List the actual jobs the problem demands. If it is the flooding creek, you need a hydrologist, a city-council insider, a translator for older residents, a social-media person. The team you build shows how well you understand the problem.

Explain every why

The recruiting choices are where your thinking shows. Saying you want a quiet listener because the loudest meetings always exclude the people most affected tells the reader how you see the world, not just what you know.

✕  Weak opening

“Climate change is one of the most important issues facing our generation today, and I have always been passionate about saving our planet.”

✓  Strong opening

“The creek behind Maplewood floods every March, and every March the same three families on the low end of the street lose their carpets, so that is the issue, and I already know the first person I would call.”

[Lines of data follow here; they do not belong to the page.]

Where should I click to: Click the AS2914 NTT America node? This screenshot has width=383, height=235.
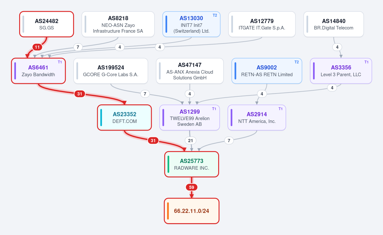257,118
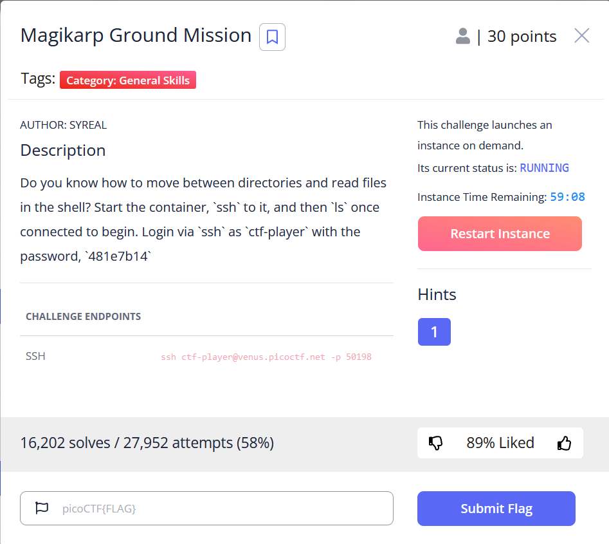Click the picoCTF{FLAG} input field

pyautogui.click(x=219, y=509)
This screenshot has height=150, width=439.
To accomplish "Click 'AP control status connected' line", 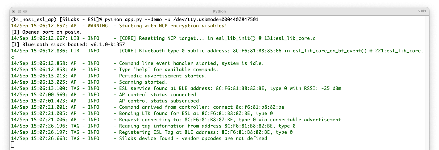I will [x=157, y=95].
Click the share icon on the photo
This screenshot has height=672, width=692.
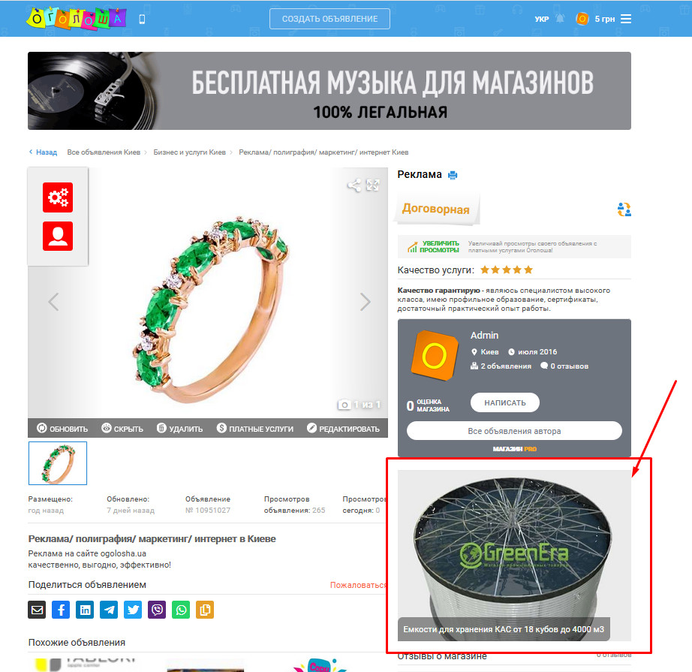pyautogui.click(x=354, y=185)
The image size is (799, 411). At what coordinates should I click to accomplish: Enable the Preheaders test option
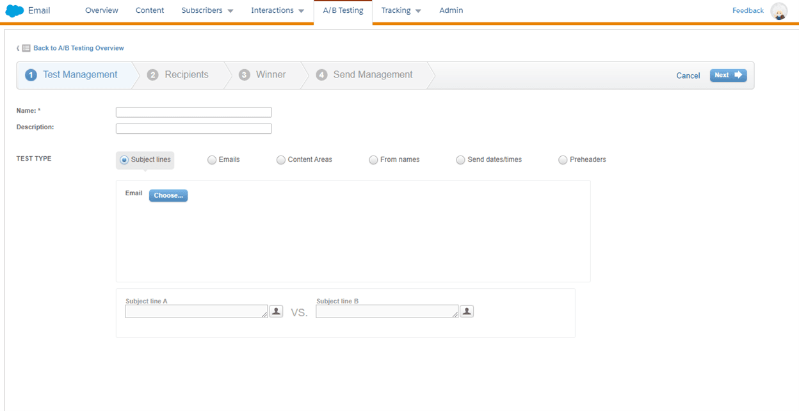coord(563,159)

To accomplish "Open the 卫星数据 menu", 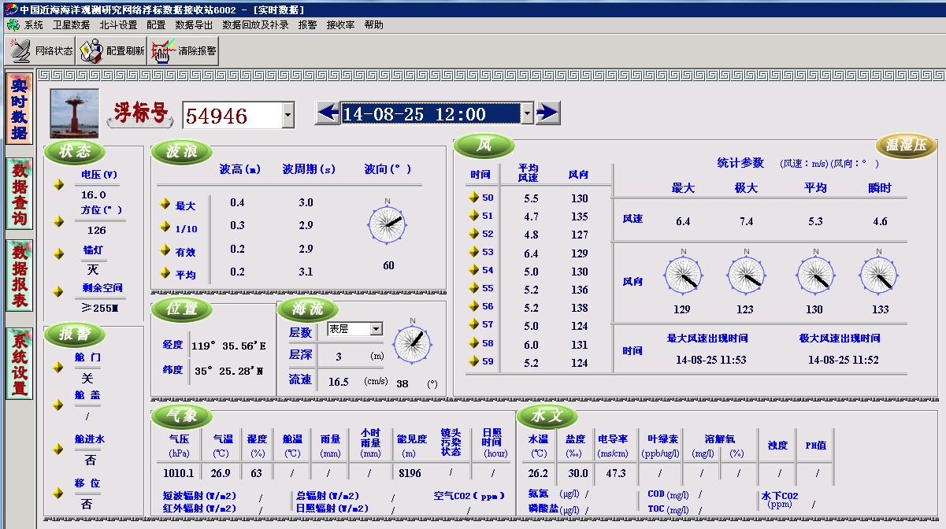I will pos(71,25).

✦ Annotated example · The food-desert team. Written by EssayLens to teach, not a real applicant’s essay. Tap a highlighted line →
The issue I would build a team around is that the east side of my town is a food desert. The nearest grocery store closed when I was thirteen, and now the families on Beacon Street ride two buses to buy lettuce that has already started to turn. 1I do not want a team that admires the problem. I want a team that fixes a corner of it, which is why I would start a pop-up produce stand at the bus stop where those two routes meet. 2First, I would recruit someone who actually grew up working a register, not a person who has only theorized about money. I need their instinct for how a line moves and how a dollar feels to a customer counting coins, because a stand that runs slow or feels charitable will empty out by week two. 3Second, I would seek a quiet researcher, the kind who reads zoning code for fun, to find out which permits we need and which church parking lot we are allowed to borrow. I am loud and I move fast, so I want a teammate who slows me down before I get us fined. 4Third, I would bring on a grandmother from Beacon Street herself, because no skill matters more than trust, and she has fifty years of it on that block. She is the expertise. The rest of us are logistics. 5What I bring is the thing that holds a team together: I notice when someone has gone silent in a meeting and I ask them what they see before the loud people decide. I have run a debate club and a fundraiser, and both taught me that a group is only as smart as its quietest member is willing to be. 6I do not need the most impressive people in the room. I need the right four, each carrying something I cannot, all of us close enough to one bus stop to actually feed it.7
  1. 1Opens with one concrete, local issue instead of a global abstraction like 'world hunger.' WSU rewards specific over impressive, and a named street signals the applicant actually knows this problem firsthand.
  2. 2States a narrow, achievable goal. The Honors prompt asks you to assemble a team for an issue, and grounding it in a real intervention makes the skills you later request feel earned rather than decorative.
  3. 3Each teammate is chosen for a precise, tested skill, and the reasoning ties straight back to the goal. This is the self-awareness about values WSU looks for: she knows dignity matters more than polish.
  4. 4Naming her own flaw (loud, fast) and recruiting someone to balance it shows genuine self-knowledge, and it models the collaborative humility honors committees prize.
  5. 5Elevating lived experience over credentials is exactly the 'specific over impressive' instinct, and it reframes who counts as an expert.
  6. 6This is the 'Cougs who pull people in' quality stated outright but shown through a specific habit (drawing out the quiet member), not just claimed.
  7. 7Closes by restating the team philosophy and circling back to the opening image, giving the 470-word essay a tight, deliberate shape.
Stuck? Start here
  • What is a problem you have actually watched happen, up close, more than once?
  • If you had to solve it tomorrow, what could you NOT do yourself, and who would you need?
  • For each person you would recruit, what is the real reason, what would they see or do that you cannot?
Before you submit
  • Most of my words are about the issue and the team's skills, not about famous dream teammates.
  • The issue is specific and ideally something I have personally encountered.
  • Every team member I name has a clear reason tied to the problem.